**INFORMATION SUPPLIED**
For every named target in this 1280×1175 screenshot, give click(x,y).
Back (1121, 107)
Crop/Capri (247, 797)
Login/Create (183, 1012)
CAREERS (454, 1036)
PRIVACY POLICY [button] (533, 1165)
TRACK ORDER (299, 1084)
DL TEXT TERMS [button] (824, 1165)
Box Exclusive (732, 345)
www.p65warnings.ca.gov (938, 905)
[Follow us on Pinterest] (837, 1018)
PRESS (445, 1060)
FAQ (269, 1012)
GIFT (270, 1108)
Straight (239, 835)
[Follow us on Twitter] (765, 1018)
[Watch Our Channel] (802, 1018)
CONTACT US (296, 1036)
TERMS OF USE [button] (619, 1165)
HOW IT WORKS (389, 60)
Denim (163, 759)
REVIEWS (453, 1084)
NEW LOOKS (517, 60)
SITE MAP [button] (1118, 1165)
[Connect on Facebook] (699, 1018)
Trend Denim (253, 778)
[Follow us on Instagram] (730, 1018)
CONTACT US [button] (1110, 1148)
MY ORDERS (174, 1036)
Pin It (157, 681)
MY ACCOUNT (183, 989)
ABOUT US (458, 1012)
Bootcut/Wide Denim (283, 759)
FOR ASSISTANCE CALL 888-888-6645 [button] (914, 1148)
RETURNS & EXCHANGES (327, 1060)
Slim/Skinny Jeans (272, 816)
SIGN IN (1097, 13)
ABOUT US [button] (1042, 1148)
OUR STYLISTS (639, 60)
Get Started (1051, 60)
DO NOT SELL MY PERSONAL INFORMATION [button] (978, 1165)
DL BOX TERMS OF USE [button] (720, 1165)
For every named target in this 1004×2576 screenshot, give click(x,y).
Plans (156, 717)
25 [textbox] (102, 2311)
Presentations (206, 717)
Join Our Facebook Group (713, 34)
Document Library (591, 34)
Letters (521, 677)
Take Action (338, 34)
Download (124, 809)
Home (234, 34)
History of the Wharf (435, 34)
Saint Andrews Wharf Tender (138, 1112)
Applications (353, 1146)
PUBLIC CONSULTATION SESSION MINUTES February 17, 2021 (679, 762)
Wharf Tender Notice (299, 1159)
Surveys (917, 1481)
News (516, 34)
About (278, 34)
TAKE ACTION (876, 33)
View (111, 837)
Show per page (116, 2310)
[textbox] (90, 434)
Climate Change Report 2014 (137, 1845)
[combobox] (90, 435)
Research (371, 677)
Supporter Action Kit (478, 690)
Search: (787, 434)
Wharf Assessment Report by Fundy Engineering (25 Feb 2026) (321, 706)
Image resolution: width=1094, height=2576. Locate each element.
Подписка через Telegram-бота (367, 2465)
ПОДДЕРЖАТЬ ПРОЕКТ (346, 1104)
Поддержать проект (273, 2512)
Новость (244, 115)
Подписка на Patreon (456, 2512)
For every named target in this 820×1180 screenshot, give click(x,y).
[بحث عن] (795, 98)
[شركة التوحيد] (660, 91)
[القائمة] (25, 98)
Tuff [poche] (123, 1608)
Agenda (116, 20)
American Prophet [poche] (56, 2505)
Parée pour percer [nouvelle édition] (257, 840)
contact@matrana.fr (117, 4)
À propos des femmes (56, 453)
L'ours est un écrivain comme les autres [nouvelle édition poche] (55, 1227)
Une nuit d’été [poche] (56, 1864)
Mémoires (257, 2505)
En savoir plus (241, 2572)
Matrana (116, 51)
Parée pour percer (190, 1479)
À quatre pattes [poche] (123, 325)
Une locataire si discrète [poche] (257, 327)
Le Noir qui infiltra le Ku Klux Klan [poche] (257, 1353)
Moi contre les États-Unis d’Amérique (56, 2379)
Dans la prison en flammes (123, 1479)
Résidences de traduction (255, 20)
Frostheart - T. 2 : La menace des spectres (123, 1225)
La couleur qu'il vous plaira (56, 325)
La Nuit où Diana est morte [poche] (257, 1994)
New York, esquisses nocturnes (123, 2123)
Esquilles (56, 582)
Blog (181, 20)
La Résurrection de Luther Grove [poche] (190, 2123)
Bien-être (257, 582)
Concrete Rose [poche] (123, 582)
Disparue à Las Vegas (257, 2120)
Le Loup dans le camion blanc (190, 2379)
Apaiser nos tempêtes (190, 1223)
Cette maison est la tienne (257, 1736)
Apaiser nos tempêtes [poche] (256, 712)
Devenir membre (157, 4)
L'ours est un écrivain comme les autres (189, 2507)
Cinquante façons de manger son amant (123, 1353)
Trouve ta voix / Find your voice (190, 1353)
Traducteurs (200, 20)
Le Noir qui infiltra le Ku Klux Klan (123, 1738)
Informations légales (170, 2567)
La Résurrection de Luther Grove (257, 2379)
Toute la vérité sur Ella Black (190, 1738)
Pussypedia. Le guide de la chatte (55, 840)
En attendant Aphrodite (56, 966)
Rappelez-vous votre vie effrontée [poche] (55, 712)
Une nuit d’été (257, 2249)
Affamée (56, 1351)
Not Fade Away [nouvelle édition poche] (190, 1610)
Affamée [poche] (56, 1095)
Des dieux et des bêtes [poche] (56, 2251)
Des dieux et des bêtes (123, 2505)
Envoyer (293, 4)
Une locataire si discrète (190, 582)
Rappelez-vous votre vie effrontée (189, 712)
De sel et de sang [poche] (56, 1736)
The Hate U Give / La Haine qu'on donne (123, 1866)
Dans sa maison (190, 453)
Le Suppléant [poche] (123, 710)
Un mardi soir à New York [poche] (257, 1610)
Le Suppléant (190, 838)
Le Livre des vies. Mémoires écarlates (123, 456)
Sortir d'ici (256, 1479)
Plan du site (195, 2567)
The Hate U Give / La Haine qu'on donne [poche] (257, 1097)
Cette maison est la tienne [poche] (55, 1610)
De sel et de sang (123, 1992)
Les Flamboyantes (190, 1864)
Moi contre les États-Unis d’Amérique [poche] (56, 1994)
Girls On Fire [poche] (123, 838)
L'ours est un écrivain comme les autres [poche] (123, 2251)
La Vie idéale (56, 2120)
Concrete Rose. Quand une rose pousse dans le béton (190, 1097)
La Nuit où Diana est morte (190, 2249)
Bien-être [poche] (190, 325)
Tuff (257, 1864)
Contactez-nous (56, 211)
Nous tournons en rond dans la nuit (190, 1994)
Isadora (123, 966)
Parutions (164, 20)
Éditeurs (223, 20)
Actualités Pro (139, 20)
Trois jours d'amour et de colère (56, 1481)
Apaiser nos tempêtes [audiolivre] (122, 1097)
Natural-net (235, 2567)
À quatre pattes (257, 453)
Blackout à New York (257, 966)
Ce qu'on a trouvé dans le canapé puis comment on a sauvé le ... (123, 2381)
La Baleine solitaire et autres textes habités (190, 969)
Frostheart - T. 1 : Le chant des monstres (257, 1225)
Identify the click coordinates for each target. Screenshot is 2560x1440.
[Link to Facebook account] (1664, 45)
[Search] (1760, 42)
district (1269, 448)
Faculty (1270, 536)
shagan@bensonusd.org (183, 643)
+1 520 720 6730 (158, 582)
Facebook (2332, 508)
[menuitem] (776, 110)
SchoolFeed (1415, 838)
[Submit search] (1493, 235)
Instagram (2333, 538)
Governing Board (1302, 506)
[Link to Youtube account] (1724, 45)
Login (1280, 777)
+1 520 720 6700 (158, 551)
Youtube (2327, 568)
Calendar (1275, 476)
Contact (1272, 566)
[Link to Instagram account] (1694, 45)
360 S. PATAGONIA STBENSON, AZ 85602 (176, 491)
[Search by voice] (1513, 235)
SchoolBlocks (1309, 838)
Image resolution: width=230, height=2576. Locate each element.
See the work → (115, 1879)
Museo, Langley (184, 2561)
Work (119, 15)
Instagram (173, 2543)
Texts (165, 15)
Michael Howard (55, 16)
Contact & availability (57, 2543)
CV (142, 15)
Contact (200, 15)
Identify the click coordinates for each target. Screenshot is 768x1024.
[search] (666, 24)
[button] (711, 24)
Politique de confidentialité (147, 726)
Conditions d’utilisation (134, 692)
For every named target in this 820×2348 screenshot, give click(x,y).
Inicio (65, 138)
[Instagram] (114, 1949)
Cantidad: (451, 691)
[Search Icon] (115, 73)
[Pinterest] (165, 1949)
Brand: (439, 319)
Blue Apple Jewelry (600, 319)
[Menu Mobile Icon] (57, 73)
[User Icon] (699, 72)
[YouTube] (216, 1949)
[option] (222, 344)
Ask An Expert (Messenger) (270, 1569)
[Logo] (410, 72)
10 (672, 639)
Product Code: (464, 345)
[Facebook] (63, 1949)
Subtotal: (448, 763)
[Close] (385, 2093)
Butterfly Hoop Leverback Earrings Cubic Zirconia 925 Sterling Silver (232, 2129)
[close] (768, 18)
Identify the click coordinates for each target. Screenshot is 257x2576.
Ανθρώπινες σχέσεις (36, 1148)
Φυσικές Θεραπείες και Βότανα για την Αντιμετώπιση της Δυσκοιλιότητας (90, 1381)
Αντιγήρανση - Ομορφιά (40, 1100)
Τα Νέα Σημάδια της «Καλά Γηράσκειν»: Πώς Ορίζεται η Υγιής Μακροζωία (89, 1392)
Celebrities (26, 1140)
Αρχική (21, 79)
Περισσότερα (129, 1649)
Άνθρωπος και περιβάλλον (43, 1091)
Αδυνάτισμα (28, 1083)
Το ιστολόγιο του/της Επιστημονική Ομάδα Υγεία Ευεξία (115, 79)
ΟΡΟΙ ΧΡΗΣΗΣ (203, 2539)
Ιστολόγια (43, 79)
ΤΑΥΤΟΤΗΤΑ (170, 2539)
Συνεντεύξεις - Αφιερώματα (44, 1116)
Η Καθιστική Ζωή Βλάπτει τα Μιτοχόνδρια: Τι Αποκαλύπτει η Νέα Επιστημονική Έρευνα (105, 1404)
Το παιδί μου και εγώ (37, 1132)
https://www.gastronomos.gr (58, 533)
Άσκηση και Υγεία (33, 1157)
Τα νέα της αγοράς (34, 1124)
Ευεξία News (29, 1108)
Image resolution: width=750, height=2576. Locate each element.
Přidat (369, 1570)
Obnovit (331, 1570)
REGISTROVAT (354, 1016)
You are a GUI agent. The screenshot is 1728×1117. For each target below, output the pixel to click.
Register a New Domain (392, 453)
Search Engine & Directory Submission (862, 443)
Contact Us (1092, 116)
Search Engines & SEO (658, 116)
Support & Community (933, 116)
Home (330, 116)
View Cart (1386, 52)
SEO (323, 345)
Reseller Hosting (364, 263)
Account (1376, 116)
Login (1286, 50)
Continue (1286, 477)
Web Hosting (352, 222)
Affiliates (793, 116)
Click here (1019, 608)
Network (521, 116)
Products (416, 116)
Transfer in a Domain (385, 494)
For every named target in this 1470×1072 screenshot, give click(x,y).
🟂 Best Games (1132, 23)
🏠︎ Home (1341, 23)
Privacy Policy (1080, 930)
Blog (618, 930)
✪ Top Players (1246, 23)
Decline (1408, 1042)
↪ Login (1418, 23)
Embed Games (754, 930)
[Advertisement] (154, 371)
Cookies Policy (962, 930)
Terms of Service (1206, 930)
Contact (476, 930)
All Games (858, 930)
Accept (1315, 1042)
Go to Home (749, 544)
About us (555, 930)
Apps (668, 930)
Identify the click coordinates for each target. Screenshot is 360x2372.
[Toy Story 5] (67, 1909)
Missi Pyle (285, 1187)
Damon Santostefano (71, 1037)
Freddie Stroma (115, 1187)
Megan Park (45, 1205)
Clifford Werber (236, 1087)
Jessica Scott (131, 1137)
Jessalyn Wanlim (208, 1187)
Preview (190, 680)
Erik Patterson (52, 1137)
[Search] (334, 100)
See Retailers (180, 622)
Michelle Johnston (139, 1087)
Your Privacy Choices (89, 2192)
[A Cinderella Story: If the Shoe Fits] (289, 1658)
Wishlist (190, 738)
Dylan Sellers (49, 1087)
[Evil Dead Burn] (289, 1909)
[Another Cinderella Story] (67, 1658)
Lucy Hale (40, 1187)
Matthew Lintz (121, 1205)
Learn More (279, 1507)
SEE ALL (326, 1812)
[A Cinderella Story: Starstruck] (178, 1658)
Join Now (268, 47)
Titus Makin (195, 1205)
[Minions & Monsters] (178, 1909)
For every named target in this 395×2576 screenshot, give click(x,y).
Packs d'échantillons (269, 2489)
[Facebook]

**WHAT YOU HAVE TO DO**
Which lines above contain the word "Instagram"? Copy each of them.

**TASK RESULT**
[Follow us on Instagram] (730, 1018)
Instagram (2333, 538)
[Link to Instagram account] (1694, 45)
Instagram (173, 2543)
[Instagram] (114, 1949)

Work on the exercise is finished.